Write out each record a second time, exactly.

START Input data

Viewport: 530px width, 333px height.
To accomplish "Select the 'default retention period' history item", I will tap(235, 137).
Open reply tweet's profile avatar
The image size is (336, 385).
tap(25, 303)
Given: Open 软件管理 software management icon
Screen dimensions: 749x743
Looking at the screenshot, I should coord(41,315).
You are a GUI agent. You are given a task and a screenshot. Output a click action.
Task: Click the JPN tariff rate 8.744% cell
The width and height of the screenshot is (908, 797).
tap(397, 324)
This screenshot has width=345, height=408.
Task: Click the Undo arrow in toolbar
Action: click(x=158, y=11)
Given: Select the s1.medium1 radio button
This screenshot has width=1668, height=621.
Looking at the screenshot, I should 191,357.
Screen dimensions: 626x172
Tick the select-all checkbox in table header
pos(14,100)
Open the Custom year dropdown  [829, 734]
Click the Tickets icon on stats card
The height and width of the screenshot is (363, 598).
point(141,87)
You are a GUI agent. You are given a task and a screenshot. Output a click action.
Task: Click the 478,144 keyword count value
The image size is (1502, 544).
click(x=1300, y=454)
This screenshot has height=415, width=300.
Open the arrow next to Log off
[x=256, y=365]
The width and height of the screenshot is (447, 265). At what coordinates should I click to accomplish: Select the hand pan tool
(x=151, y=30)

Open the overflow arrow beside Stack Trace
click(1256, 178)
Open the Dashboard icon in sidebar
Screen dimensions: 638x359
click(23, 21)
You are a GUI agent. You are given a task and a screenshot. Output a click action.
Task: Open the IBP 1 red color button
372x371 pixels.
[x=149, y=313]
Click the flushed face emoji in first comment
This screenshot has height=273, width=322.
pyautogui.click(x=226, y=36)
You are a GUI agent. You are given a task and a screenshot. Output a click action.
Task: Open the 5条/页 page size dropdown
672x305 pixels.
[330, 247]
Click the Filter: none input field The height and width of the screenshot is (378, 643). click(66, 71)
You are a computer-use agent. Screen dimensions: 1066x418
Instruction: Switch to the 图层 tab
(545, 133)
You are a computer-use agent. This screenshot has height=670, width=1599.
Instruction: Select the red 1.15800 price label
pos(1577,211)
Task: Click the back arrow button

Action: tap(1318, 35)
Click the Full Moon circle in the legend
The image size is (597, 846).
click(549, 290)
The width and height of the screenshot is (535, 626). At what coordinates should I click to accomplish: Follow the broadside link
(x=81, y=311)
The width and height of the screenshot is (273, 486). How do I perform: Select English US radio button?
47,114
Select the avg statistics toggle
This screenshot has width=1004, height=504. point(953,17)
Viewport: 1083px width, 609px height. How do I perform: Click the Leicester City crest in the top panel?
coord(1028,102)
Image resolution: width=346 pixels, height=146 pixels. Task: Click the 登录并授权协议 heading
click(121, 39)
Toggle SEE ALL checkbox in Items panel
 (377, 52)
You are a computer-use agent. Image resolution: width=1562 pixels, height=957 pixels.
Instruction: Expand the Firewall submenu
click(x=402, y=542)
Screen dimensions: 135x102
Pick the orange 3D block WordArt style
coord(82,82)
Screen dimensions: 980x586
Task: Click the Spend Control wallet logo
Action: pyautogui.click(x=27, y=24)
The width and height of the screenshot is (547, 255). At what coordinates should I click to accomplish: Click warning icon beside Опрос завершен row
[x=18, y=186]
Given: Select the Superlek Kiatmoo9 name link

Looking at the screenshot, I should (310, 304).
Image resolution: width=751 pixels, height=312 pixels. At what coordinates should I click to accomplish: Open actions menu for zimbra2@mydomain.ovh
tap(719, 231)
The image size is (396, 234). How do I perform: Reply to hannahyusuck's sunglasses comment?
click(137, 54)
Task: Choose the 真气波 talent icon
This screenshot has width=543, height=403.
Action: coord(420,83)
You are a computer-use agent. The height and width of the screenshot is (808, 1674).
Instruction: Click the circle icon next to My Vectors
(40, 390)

END Input data

**Answer area:**
Viewport: 530px width, 333px height.
To accomplish "Select the 'default retention period' history item", I will tap(235, 137).
Open reply tweet's profile avatar
The image size is (336, 385).
tap(25, 303)
Given: Open 软件管理 software management icon
Screen dimensions: 749x743
Looking at the screenshot, I should coord(41,315).
You are a GUI agent. You are given a task and a screenshot. Output a click action.
Task: Click the JPN tariff rate 8.744% cell
The width and height of the screenshot is (908, 797).
tap(397, 324)
This screenshot has width=345, height=408.
Task: Click the Undo arrow in toolbar
Action: click(x=158, y=11)
Given: Select the s1.medium1 radio button
This screenshot has width=1668, height=621.
Looking at the screenshot, I should 191,357.
Screen dimensions: 626x172
Tick the select-all checkbox in table header
pos(14,100)
Open the Custom year dropdown  [829, 734]
Click the Tickets icon on stats card
The height and width of the screenshot is (363, 598).
point(141,87)
You are a GUI agent. You are given a task and a screenshot. Output a click action.
Task: Click the 478,144 keyword count value
The image size is (1502, 544).
click(x=1300, y=454)
This screenshot has height=415, width=300.
Open the arrow next to Log off
[x=256, y=365]
The width and height of the screenshot is (447, 265). At what coordinates should I click to accomplish: Select the hand pan tool
(x=151, y=30)

Open the overflow arrow beside Stack Trace
click(1256, 178)
Open the Dashboard icon in sidebar
Screen dimensions: 638x359
click(23, 21)
You are a GUI agent. You are given a task and a screenshot. Output a click action.
Task: Open the IBP 1 red color button
372x371 pixels.
[x=149, y=313]
Click the flushed face emoji in first comment
This screenshot has height=273, width=322.
pyautogui.click(x=226, y=36)
You are a GUI agent. You are given a task and a screenshot. Output a click action.
Task: Open the 5条/页 page size dropdown
672x305 pixels.
[330, 247]
Click the Filter: none input field The height and width of the screenshot is (378, 643). click(66, 71)
You are a computer-use agent. Screen dimensions: 1066x418
Instruction: Switch to the 图层 tab
(545, 133)
You are a computer-use agent. This screenshot has height=670, width=1599.
Instruction: Select the red 1.15800 price label
pos(1577,211)
Task: Click the back arrow button

Action: tap(1318, 35)
Click the Full Moon circle in the legend
The image size is (597, 846).
click(549, 290)
The width and height of the screenshot is (535, 626). At what coordinates should I click to accomplish: Follow the broadside link
(x=81, y=311)
The width and height of the screenshot is (273, 486). How do I perform: Select English US radio button?
47,114
Select the avg statistics toggle
This screenshot has width=1004, height=504. point(953,17)
Viewport: 1083px width, 609px height. How do I perform: Click the Leicester City crest in the top panel?
coord(1028,102)
Image resolution: width=346 pixels, height=146 pixels. Task: Click the 登录并授权协议 heading
click(121, 39)
Toggle SEE ALL checkbox in Items panel
 (377, 52)
You are a computer-use agent. Image resolution: width=1562 pixels, height=957 pixels.
Instruction: Expand the Firewall submenu
click(x=402, y=542)
Screen dimensions: 135x102
Pick the orange 3D block WordArt style
coord(82,82)
Screen dimensions: 980x586
Task: Click the Spend Control wallet logo
Action: pyautogui.click(x=27, y=24)
The width and height of the screenshot is (547, 255). At what coordinates should I click to accomplish: Click warning icon beside Опрос завершен row
[x=18, y=186]
Given: Select the Superlek Kiatmoo9 name link

Looking at the screenshot, I should (310, 304).
Image resolution: width=751 pixels, height=312 pixels. At what coordinates should I click to accomplish: Open actions menu for zimbra2@mydomain.ovh
tap(719, 231)
The image size is (396, 234). How do I perform: Reply to hannahyusuck's sunglasses comment?
click(137, 54)
Task: Choose the 真气波 talent icon
This screenshot has width=543, height=403.
Action: coord(420,83)
You are a computer-use agent. The height and width of the screenshot is (808, 1674).
Instruction: Click the circle icon next to My Vectors
(40, 390)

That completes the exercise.